The most recent FOMC minutes were the catalyst on Wednesday which sparked a sell off in tech stocks, with bank stocks and the energy sector holding steady amidst rising interest rates exposing the vulnerability of tech stocks.
The NASDAQ closed Friday just below an important support level as tech stocks tried to stabilize after slipping more than 1,000 points after the FOMC minutes were released.
While technically the NASDAQ chart hasn't suffered any real damage, any close below the 14,700 level on the index would increase the likelihood of a deeper correction and potentially confirm a double top pattern according to basic principles of technical analysis.
Any undercut of last week's lows would increase the vulnerability of the NASDAQ and increase the likelihood of a re-test of the 200 day moving average.
The NASDAQ 100 as represented by the Invesco QQQ Trust (NASDAQ:QQQ) saw very heavy trading volume on Friday with 72.7M shares changing hands which is 71.2% higher than the typical daily trading volume, a confluence of Fibonacci support for the QQQ lies near $368.5 or -4.05% lower while the nearest confluence of Fibonacci resistance lies near $390 or +2.7% higher.
The vulnerability of the NASDAQ was also reflected by the options market as the increasing amount of puts trading on tech stocks last week steadily increased with several options alerts showing a propensity for puts over call options with one trader trading 1,500 Feb. 18 puts with a 376 strike after hours on Friday for 1.5M in premium, possibly a hedge or even an outright bet on a re-test of the 200 MA, when the OI was a mere 924 open interest. A gap up or down on Monday will confirm the likely direction for tech stocks in the near term.
Apple (NASDAQ:AAPL) is held by nearly everyone, last week's message disclosed to readers that we, along with members of our options trading group, sold our shares and call options in AAPL near $180 last week simply from a technical standpoint and will reload when a mean reversion in the chart coalesces with price, somewhere between $155 and $135 perhaps. In my humble opinion that isn't an unrealistic expectation.
For those of you new to the market, it isn't uncommon for AAPL to mean revert 25-30% in a relatively short period of time once the short term profit taking gets underway. The point being that if AAPl continues to show relative weakness then investors and funds will get nervous, investors will continue to rotate into defensive sectors and sell interest sensitive stocks.
If Apple starts to roll over (we believe it already has begun) then the "stealth" correction we have been seeing will likely manifest into additional profit taking on the stocks that have been leading the market higher, a self-fulfilling prophesy for the NASDAQ potential Double Top outlined above.
The Double Top is thus far unconfirmed until we see it close below the neckline in accordance with basic principles of technical analysis.
The strongest stocks this past week has been from stocks that benefit from rising rates and the recent break-out in bond yields (XLF) and rising oil prices (NYSE:USO), the latter of which is likely the most significant factor of a rising core inflation rate (besides the supply chain disruptions and recent tariffs imposed by the previous administration).
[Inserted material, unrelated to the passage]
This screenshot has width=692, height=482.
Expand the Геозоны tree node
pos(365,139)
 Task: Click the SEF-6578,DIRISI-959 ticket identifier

The tariffs have a direct impact on inflation and will undoubtedly be indirectly paid for by the consumer. The rise in interest rates will also be a headwind at some point with stocks and may be the reason behind some of the profit taking we saw this week and the rotation out of tech stocks and into a more defensive posture.
Disclaimer: The author owns stock and/or stock options in SPY, QQQ, BAC, AAPL and TSLA as mentioned above [sic].